§ ENTRIES SHOWN:

'''

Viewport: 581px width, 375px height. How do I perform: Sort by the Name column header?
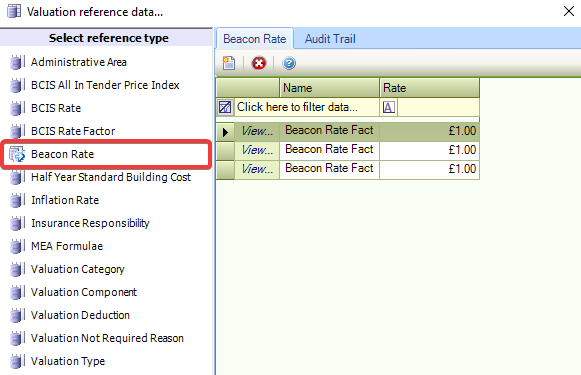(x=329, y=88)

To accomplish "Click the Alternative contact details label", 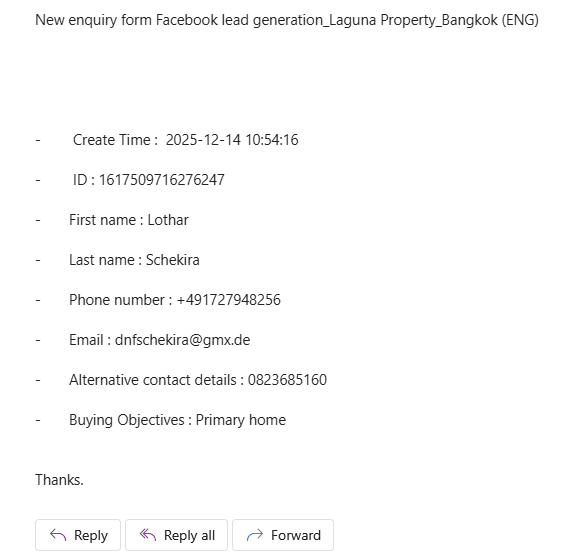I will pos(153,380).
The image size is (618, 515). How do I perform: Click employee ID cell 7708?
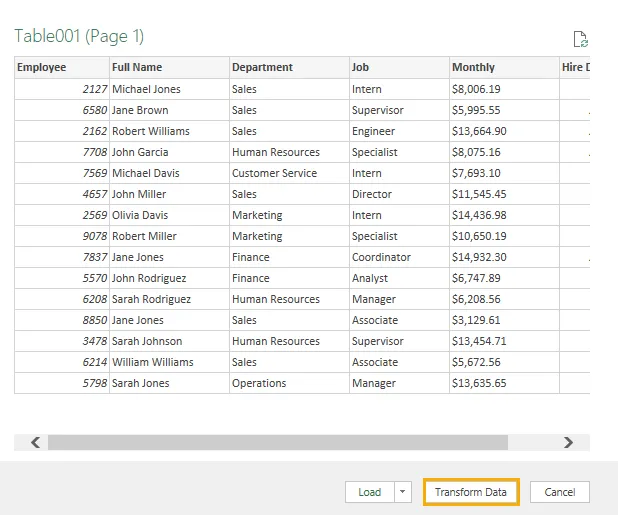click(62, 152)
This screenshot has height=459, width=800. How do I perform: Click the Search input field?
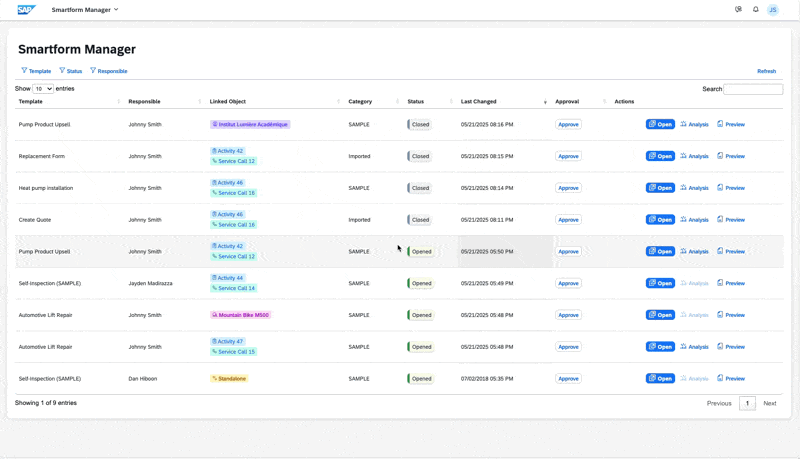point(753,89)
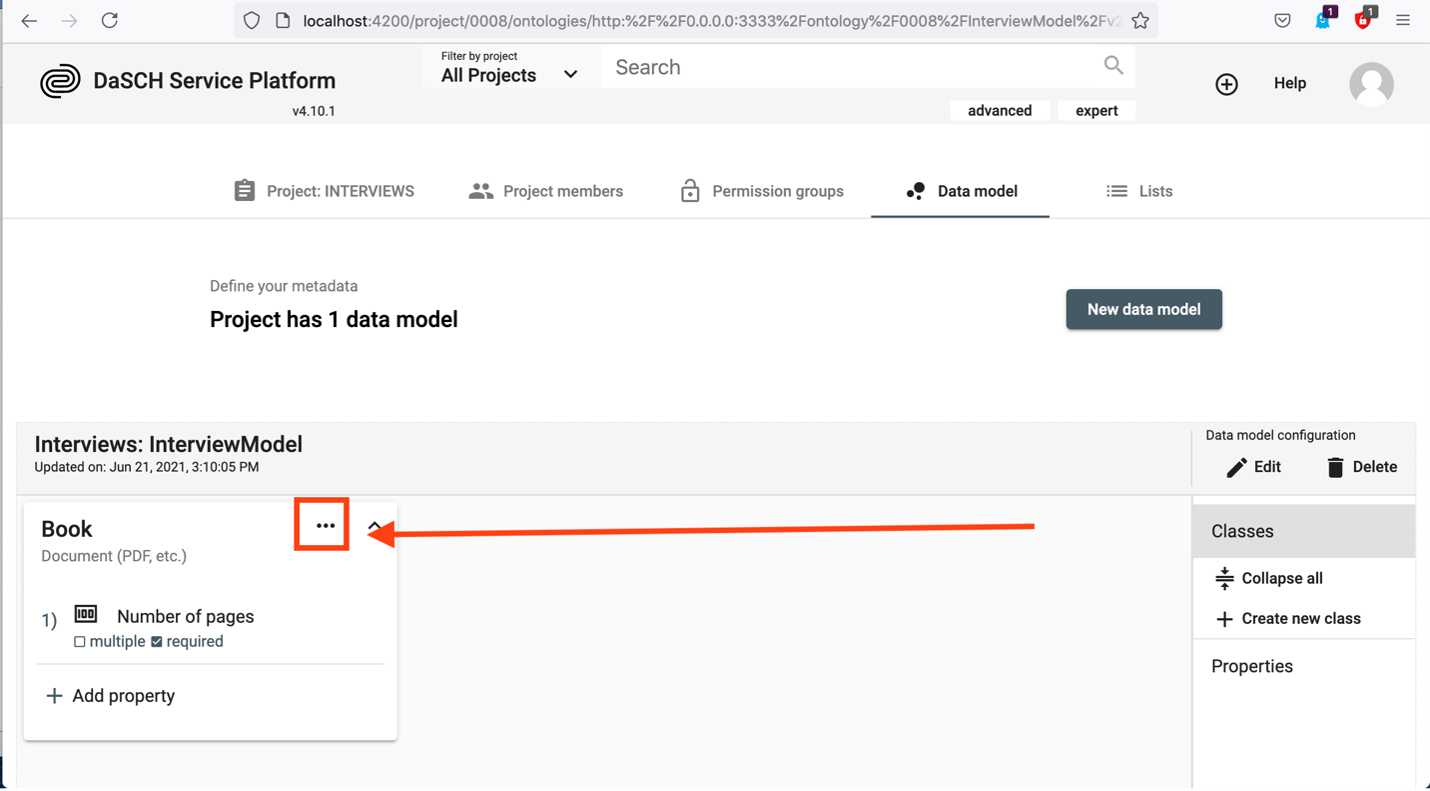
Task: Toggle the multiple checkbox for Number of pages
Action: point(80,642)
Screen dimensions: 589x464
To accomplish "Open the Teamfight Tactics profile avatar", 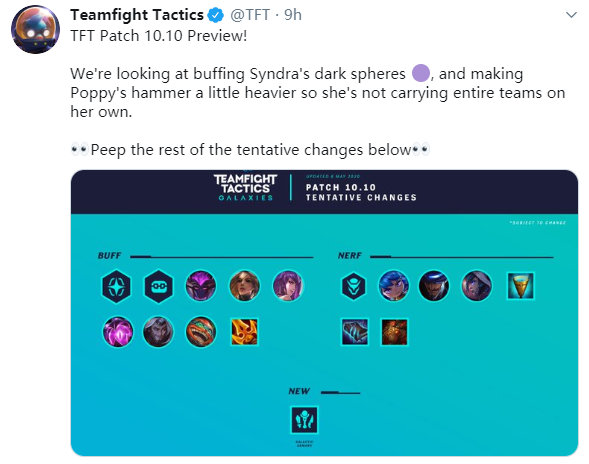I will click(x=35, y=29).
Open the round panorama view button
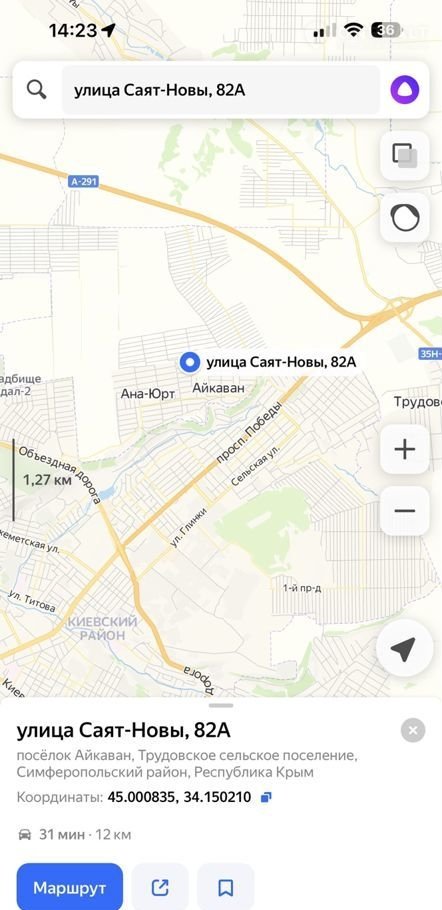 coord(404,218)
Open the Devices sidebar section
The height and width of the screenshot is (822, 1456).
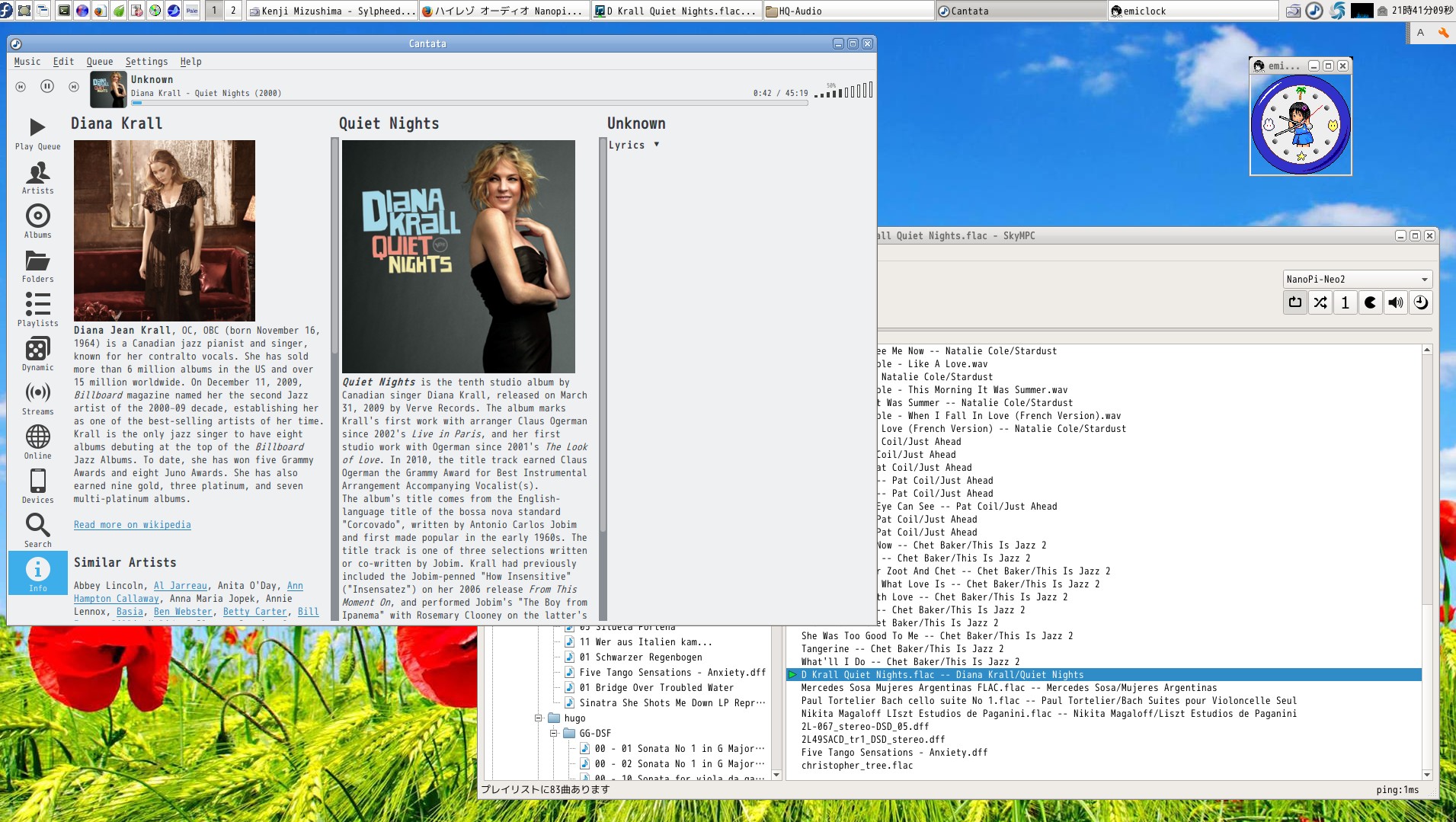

'''

Using the records above, reproduce exactly the lines from the line containing "Open the round panorama view button" through the last line, with both ends kept and no pictures.

§ SOLUTION TO THIS PROBLEM:
Open the round panorama view button
 coord(404,218)
Open the Devices sidebar section
The height and width of the screenshot is (822, 1456).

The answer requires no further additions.